結城浩の「コミュニケーションの心がけ」2020年5月5日 Vol.423
目次
- 電子書籍は「頭に入らない」感じがする
- Amazon Pollyを使ってテキスト読み上げ音声コンテンツを作成する
- 数学の本をノートに書き写す勉強法はどうですか - 学ぶときの心がけ
- 小説家、読者との距離感をどう考えるか - 文章を書く心がけ
はじめに
結城浩です。
いつもご愛読ありがとうございます。
* * *
映画のメイキング動画の話。
映画の「メイキング動画」ってご存じですか。DVDの特典映像に入っていたりする動画です。映画をどんなふうに作っているか、その舞台裏を見せてくれるものですね。
結城は、それがすごく好きです。
ずいぶん以前の映画ですが、トム・クルーズの出演する『ミッション:インポッシブル/ゴースト・プロトコル』のメイキング動画を見たことがあります。
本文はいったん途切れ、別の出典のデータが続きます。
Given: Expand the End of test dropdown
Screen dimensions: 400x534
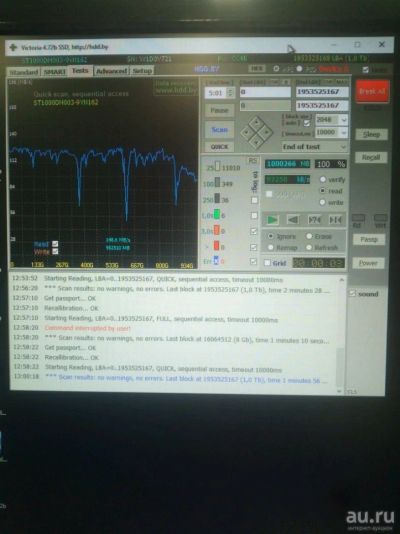Looking at the screenshot, I should point(315,147).
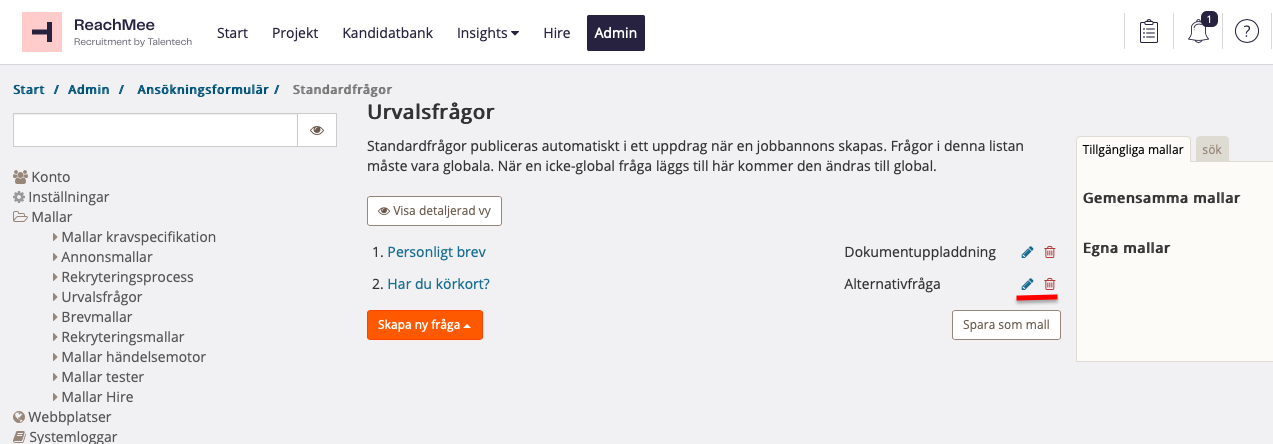Open the Skapa ny fråga dropdown
The height and width of the screenshot is (444, 1273).
tap(425, 325)
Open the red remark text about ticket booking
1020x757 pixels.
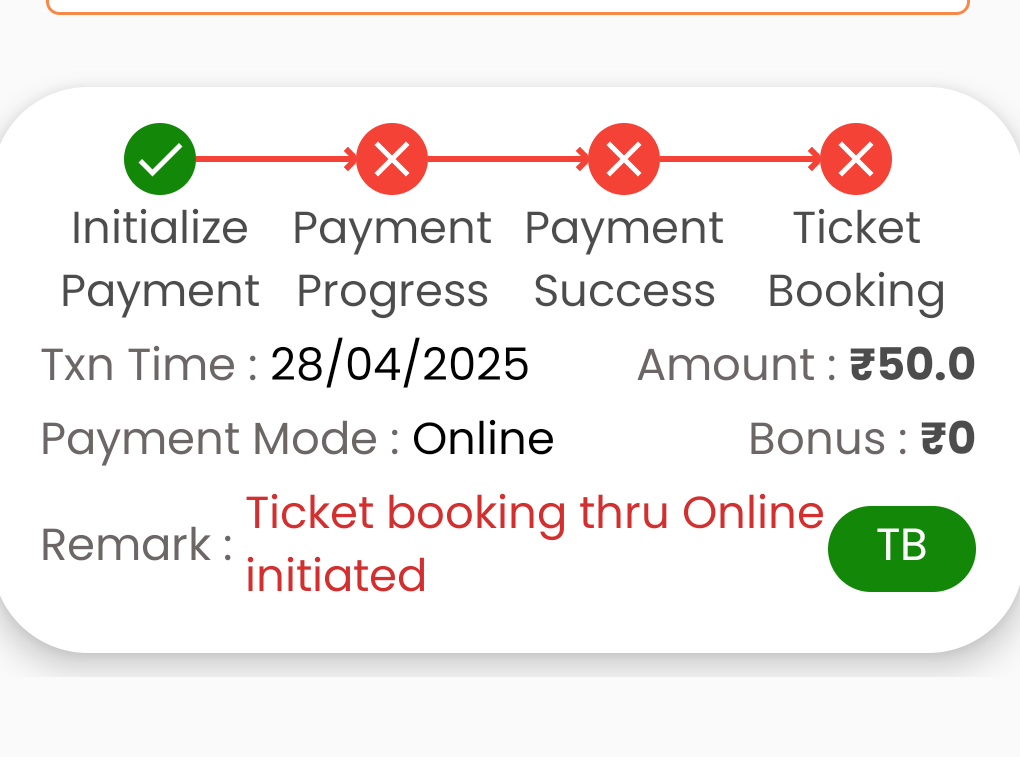[x=534, y=544]
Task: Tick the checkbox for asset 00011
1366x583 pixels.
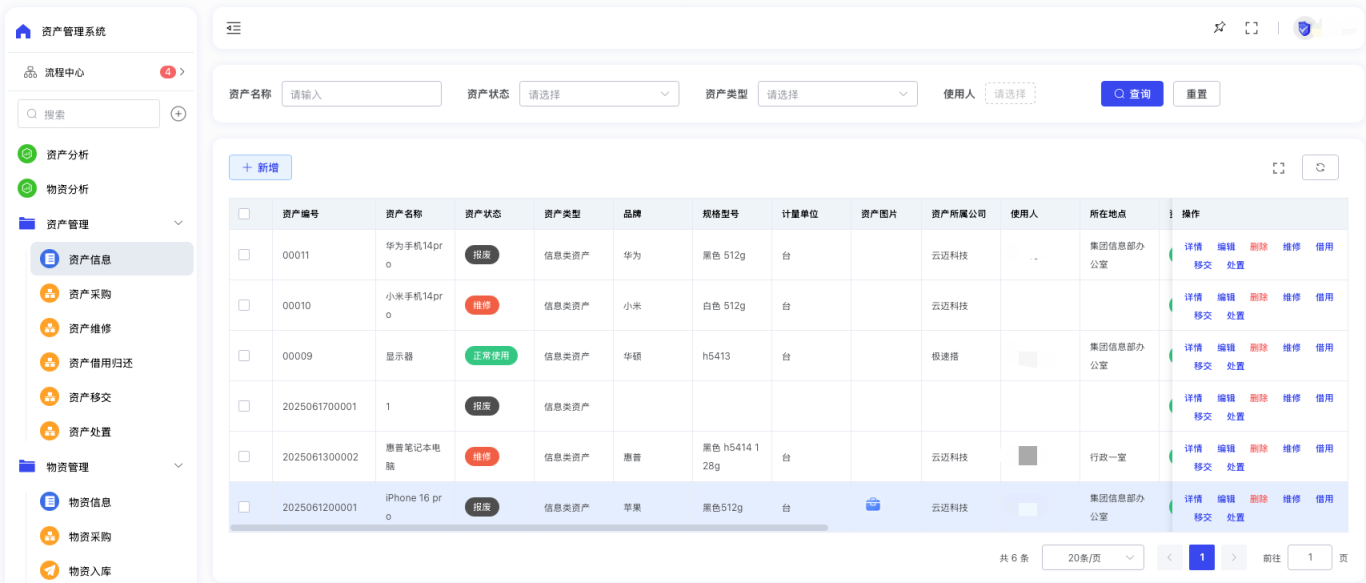Action: [x=244, y=255]
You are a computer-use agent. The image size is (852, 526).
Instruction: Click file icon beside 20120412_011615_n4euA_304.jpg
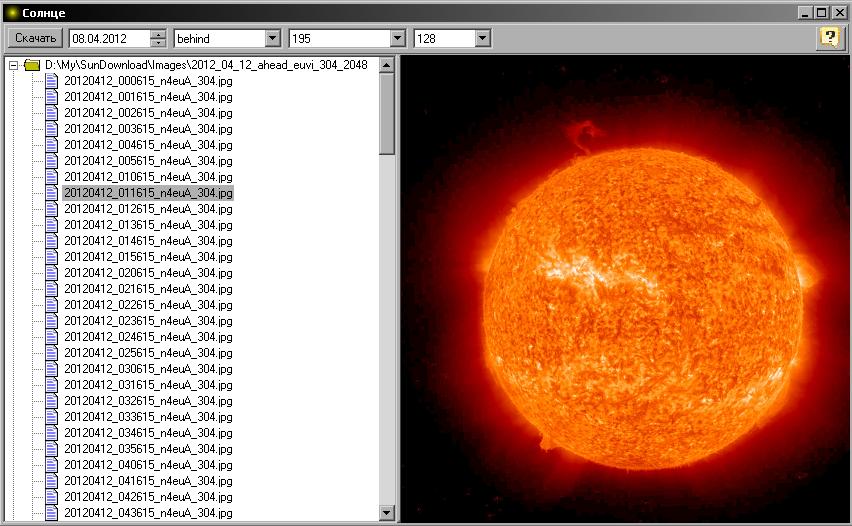tap(52, 193)
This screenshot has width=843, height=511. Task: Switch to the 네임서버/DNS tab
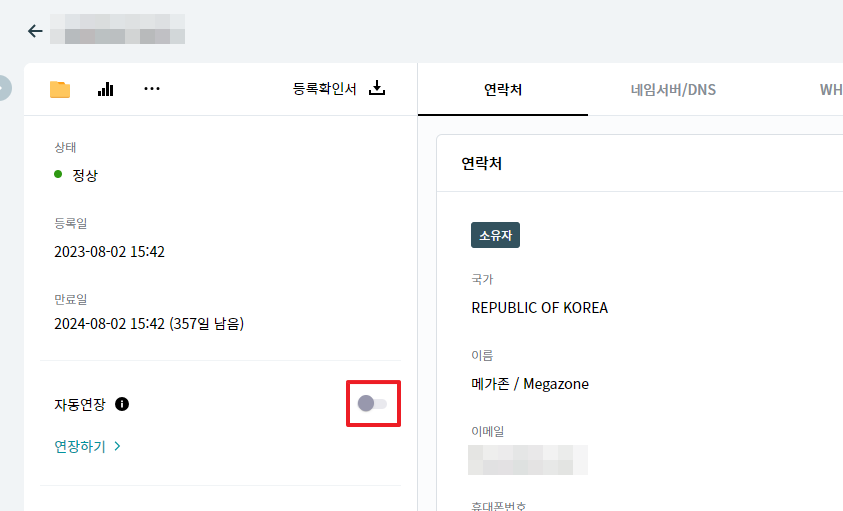(673, 90)
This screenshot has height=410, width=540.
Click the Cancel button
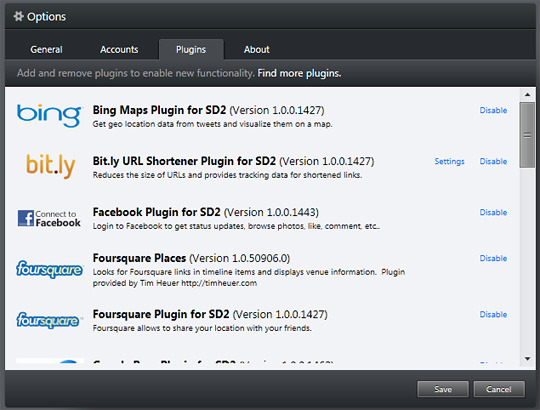click(499, 389)
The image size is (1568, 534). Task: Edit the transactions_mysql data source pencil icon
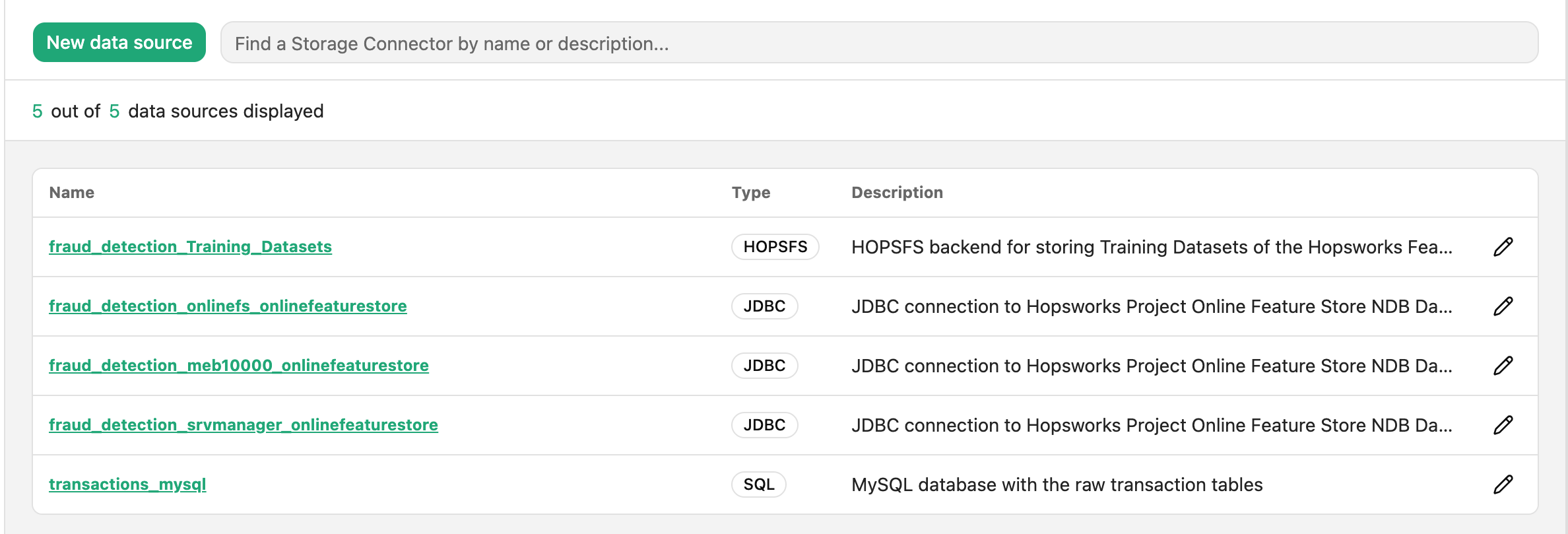(x=1503, y=484)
その中でたいへん感銘を受けたのが「アタッシュケースを何個も作る」という話です。その映画では、アタッシュケースは登場人物が持つ重要なアイテムの一つでした。映画を観ている途中では、ずっとそれが一つのものを使っているとばかり思っていました。でも違うのです。
普通の場面で使うアタッシュケース、アクションシーンで振り回すアタッシュケース、また場面が進んで終盤近くなったときのアタッシュケース。映画の中では、同じ一つのアタッシュケースとして映るものが何個も用意されていたのです。
なぜ何個も作るのでしょう。
たとえば、アタッシュケースを振り回すアクションシーンがあります。当然ながら、重かったら振り回せないし、役者に当たったりすると怪我をしてしまう。だから、柔らかくて軽い素材で作る。
また、場面が進むにつれて、落としたり、壁に当たったりする設定がありますから、それに合わせてアタッシュケースに傷を増やしていくのです。
そんな細かい配慮、映画だけ見てたら絶対わかりません。
そのメイキング動画を見て結城が覚えているのはアタッシュケースの話だけです。でも、実際に作られている映画では、それに限らずたくさんのアイテムが登場します。ほんの短いシーンであっても、それだけ手間暇かけて作っている。
そんな手間暇を想像すると、うん、自分もがんばろうという気持ちになります。よい成果を上げるために、他人に知られようと知られまいと工夫と努力を惜しまない。そうありたいと思うのです。
がんばろう。
* * *
では、今回の結城メルマガを始めます。
どうぞごゆっくりお読みください。
電子書籍は「頭に入らない」感じがする
質問
紙の『数学ガール』はじっくり読めるのですが、Kindle版『数学ガール』はフワフワしてしまって頭に入ってこない感じがします。
何かいい対策はありませんか。
回答
ご愛読ありがとうございます。
あなたの感じているお気持ちは、少しわかります。私も、Kindleなどの電子書籍を読み始めたときはそうでしたから。
あなたの対策になるかどうかわかりませんが、私の場合のポイントは次のようなものでした。
Kindleやスマートフォンやタブレットなどの機器を使って読もうとすると、ついWebを読む感覚になってしまうのです。どんどんと「先に進もう、先に進もう」という気持ちで、流し読みに近い感覚になるのです。目が滑っていくとでもいうのでしょうか。
その感覚に気付いてからは「自分は、いま、本を読んでいるのだ」や「自分は、いま、一枚の紙に向かっているのだ」という気持ちを意識し始めました。簡単にいえば、先を急がないということ。私の場合は、そのような意識が習慣になって、ずいぶん変わりました。
数学書の場合、しばしば本を閉じてそらんじてみることがあります。それでうまく行かなければ、紙を出して書くこともあります。意識してスピードを落とし、自分の理解を確かめるのはいいことですね。
もっとも「数学が出てくる本は、電子書籍では読めない」と考える人もいらっしゃるようです。それを否定するわけではありません。本との付き合い方というのは、人それぞれですからね。
私は、紙でも電子でも読みます。読む場所を選ばないし、スクリーンショットも撮りやすいので、電子の方がより便利に使っていると思います。
以上、何かの参考になればうれしいです。